One longtime local rancher used to raise cows that way but switched to strictly feeding them grass because of the nutritional and ethical issues involved.

“Using grass to feed cattle is the old way of doing things,” said Kay James, who cofounded James Ranch near Hermosa 53 years ago. “It sounded right to us to use what we have here, and we have grass. If it’s good for the animals and good for the soil, then the food is good for people.”

It isn’t easy and it isn’t cheap – someone has to pay for all that pasture land. That translates to a $2- to $4-a-pound bump for consumers when they buy grass-fed beef. On Monday, a pound of ground grass-finished beef cost $6.99 versus $4.99 for conventional beef at South City Market, whereas grass-fed rib-eye cost $17.99 and conventional cost $13.99. The prices were closer at Natural Grocers, where grass-fed ground beef could be bought for $8.99 a pound and organic beef for $7.99, while grass-fed rib-eye steak cost $20.40 and “not confined” grain-finished rib-eye cost $19.40.

Nonetheless, it’s worth it to Kay James and her husband, David, to provide the community with meat from animals that live outdoors, eat natural grass and are given no hormones or drugs. Their cows graze on BLM or Forest Service lands for about 18 months before moving to the James’ open pastures, where they rotate fields to help fatten them before slaughter.

At Stubborn Farms and Burk’s Beef outside Mancos, the Black Angus cows live a happy life grazing on pasture land in fair weather and eating hay in the winter, free to roam the scenic meadows at will.

“It’s a huge ethical issue for me,” said Dustin Stein, ranch and farm manager, “and that’s a large reason why I do it.”

Ethical, shmethical say others, how does grass-fed beef taste?

Grass-fed beef is leaner with less obvious marbling and therefore is more difficult to cook. Sear it quickly over high heat, give it a few minutes to finish and a few minutes to rest, add a pat of butter, and voila, a luscious steak dinner awaits. Leave it on the grill a moment too long and … shoe leather. Really, no matter how expertly you prepare it, it’s chewier than conventionally raised beef.

“I find it has a beefier flavor,” said Aaron Brandes, manager of the Mahogany Grille, who buys organic, grass-fed beef for his family but serves prime-rated, grain-fed beef at his restaurant. “A lot of people like corn-fed beef because it has more fat and more flavor.”

As for the prime cuts of beef, Brandes says that’s the highest quality beef you can buy, with just one of 50 cows qualifying for the FDA rating and comprising just 2 percent of the beef on the market.

At Olio in Mancos, chef Jason Blankenship puts a higher premium on locally grown beef, regardless of its feed, as long as it’s raised with healthy and often organic practices. He buys from Burk’s Beef, but others as well.

“I’m not one who thinks hyper-lean is a good thing. You’re taking out all the flavor and the moisture,” he said of grass-fed beef. “I prepare it differently because there’s a danger of it drying out.”

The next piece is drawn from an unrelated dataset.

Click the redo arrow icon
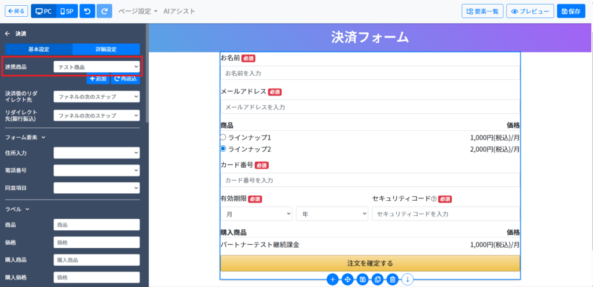This screenshot has height=287, width=593. click(x=105, y=11)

Local chefs and butchers point out that just because cows eat corn in the final months doesn’t mean they’re eating junk or being raised in substandard conditions.

The cattle Holly Zink buys for her Sunnyside Farms Market eat hay and roughage as well as corn grown by the Ute Mountain Ute Tribe. The cows roam free and aren’t dosed with antibiotics or hormones.

They’re also fresh. One of the benefits of corn-fed cows is that they can be raised year-round in our harsh climate, while grass-fed beef has a distinct season (May to October) and is often sold frozen.

Look at it this way. You can buy super-beefy, grass-fed ground chuck for your cookout and rich, buttery porterhouse for a fancy dinner. Both can be locally and ethically raised and both will taste fabulous. As always, Durango foodies are the lucky ones.